• _DATA_
****
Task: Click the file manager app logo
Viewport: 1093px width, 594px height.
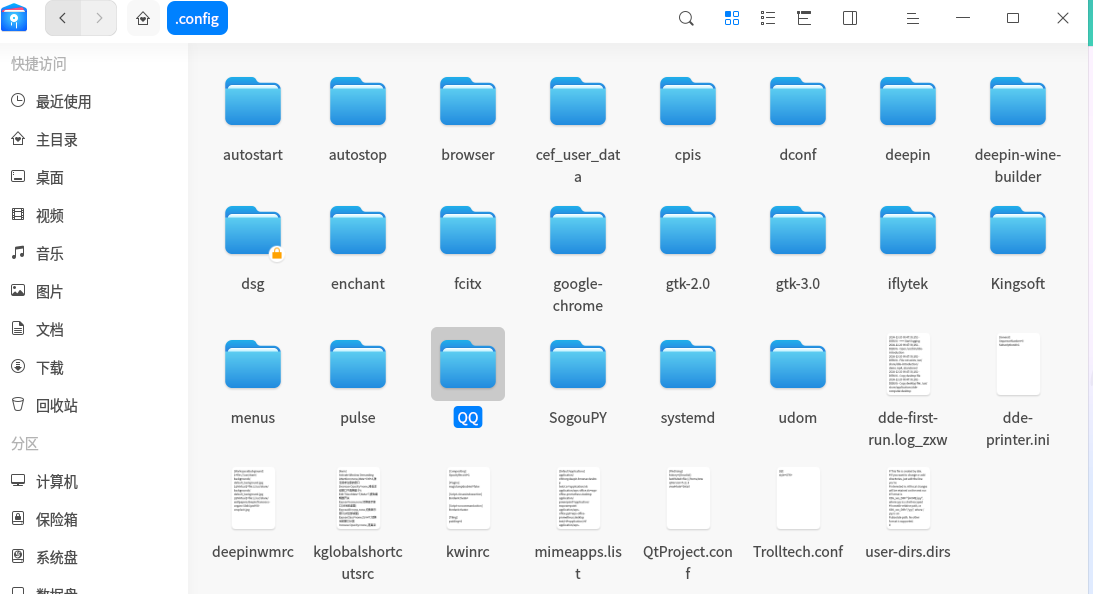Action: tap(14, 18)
****
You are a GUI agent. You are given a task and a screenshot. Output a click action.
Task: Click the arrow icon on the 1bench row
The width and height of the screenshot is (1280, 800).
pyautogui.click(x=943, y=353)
****
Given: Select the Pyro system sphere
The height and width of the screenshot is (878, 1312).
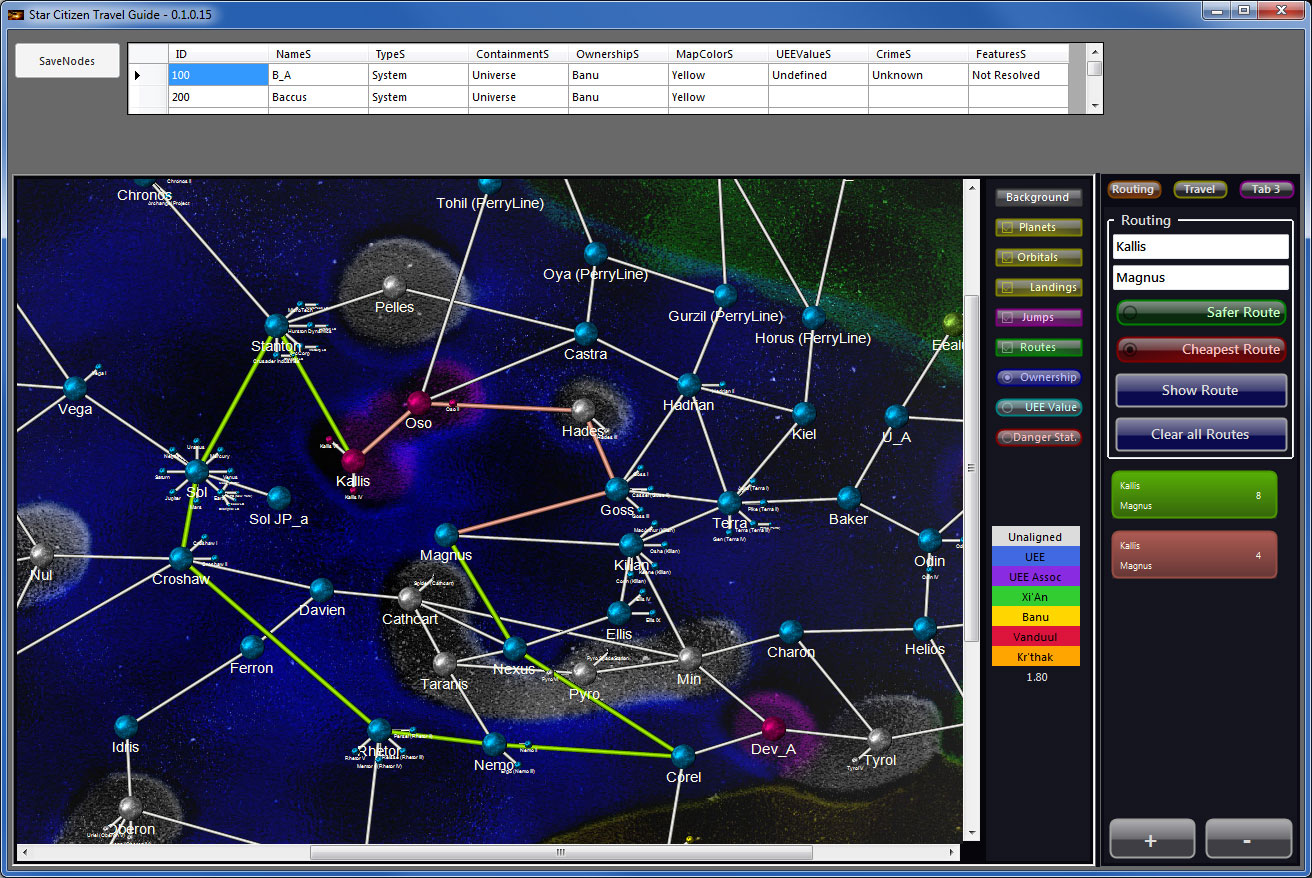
****
• _TASK DESCRIPTION_
From the material above, copy exactly the lines between the line holding "Given: Select the Pyro system sphere" and the line holding "The height and", inclusive, and only those.

• _RESULT OF THIS EXERCISE_
Given: Select the Pyro system sphere
The height and width of the screenshot is (878, 1312).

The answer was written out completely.